Exercise aim:
Set out the material below as a numbered list, skipping any blank lines and leaving the pictures out.

Information supplied:
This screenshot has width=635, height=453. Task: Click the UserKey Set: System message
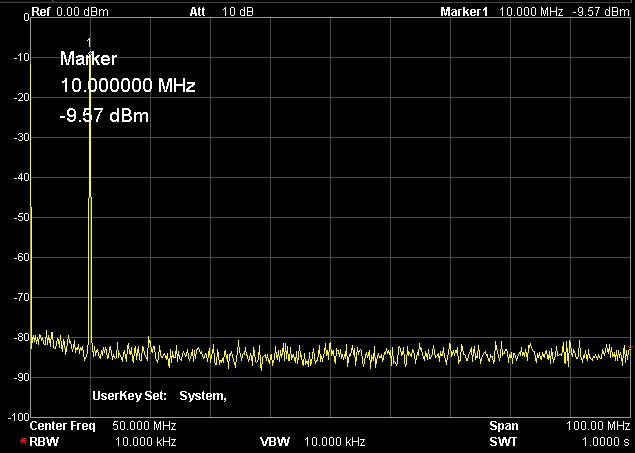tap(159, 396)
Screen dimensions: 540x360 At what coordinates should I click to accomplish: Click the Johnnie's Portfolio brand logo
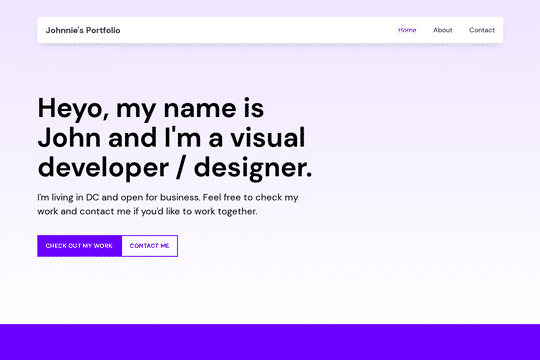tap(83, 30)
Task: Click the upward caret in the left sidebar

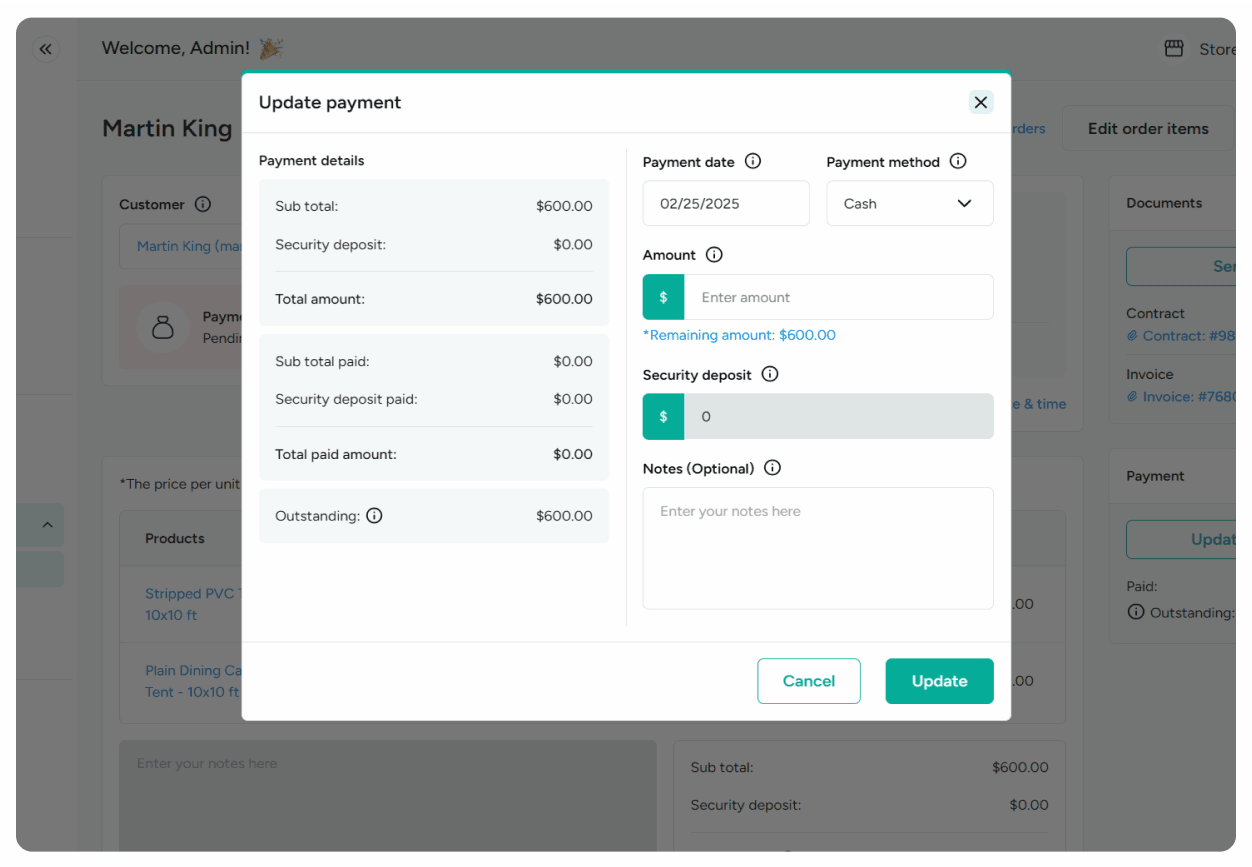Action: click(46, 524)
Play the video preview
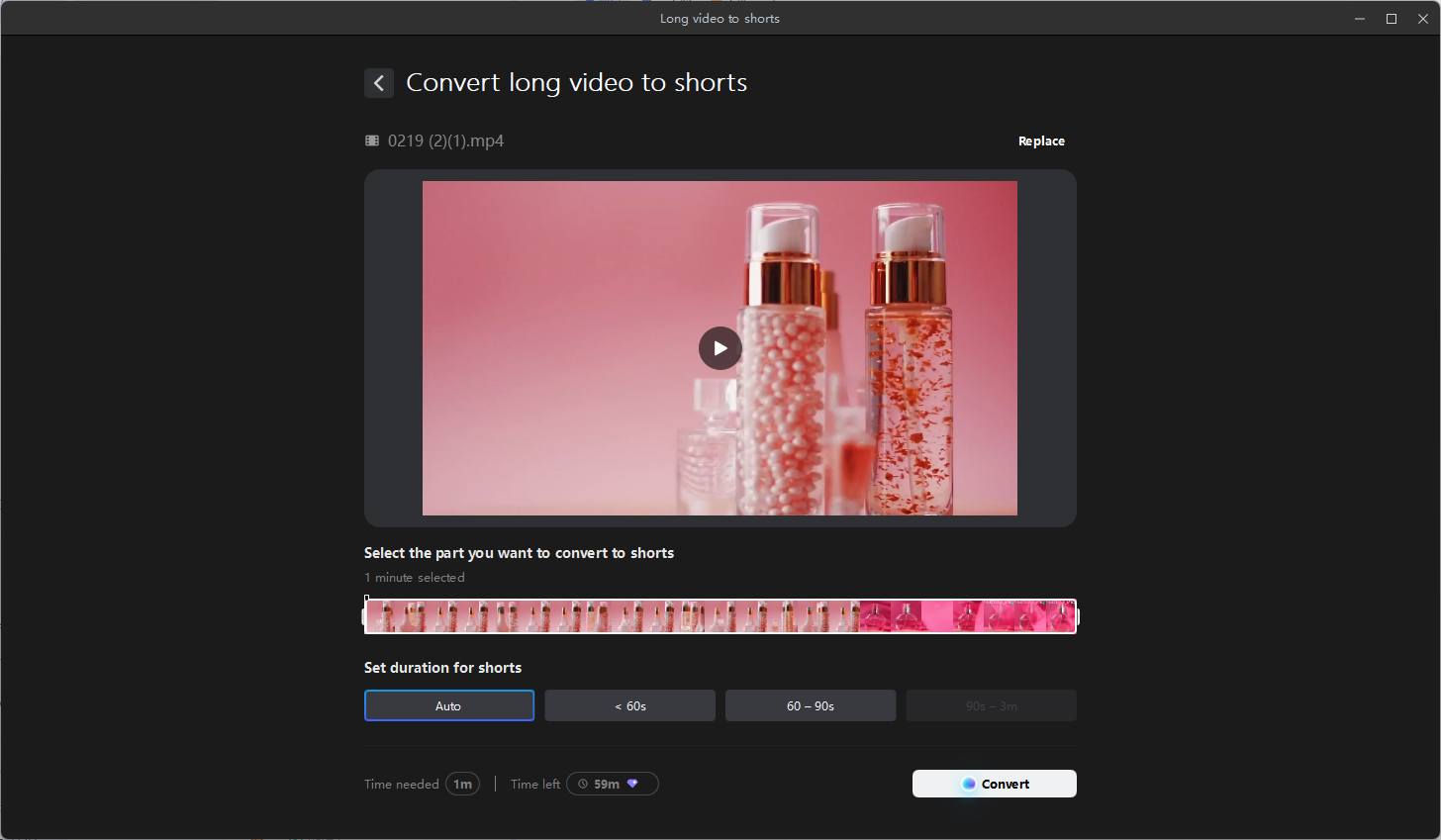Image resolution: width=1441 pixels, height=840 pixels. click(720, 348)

Solution to the problem:
1. This screenshot has width=635, height=453. Task: Click the UserKey Set: System message
2. tap(159, 396)
3. Screen dimensions: 540x360 At what coordinates should I click to accomplish: Click the Johnnie's Portfolio brand logo
4. tap(83, 30)
5. Task: Click the upward caret in the left sidebar
6. Action: click(46, 524)
7. Play the video preview
8. Image resolution: width=1441 pixels, height=840 pixels. click(720, 348)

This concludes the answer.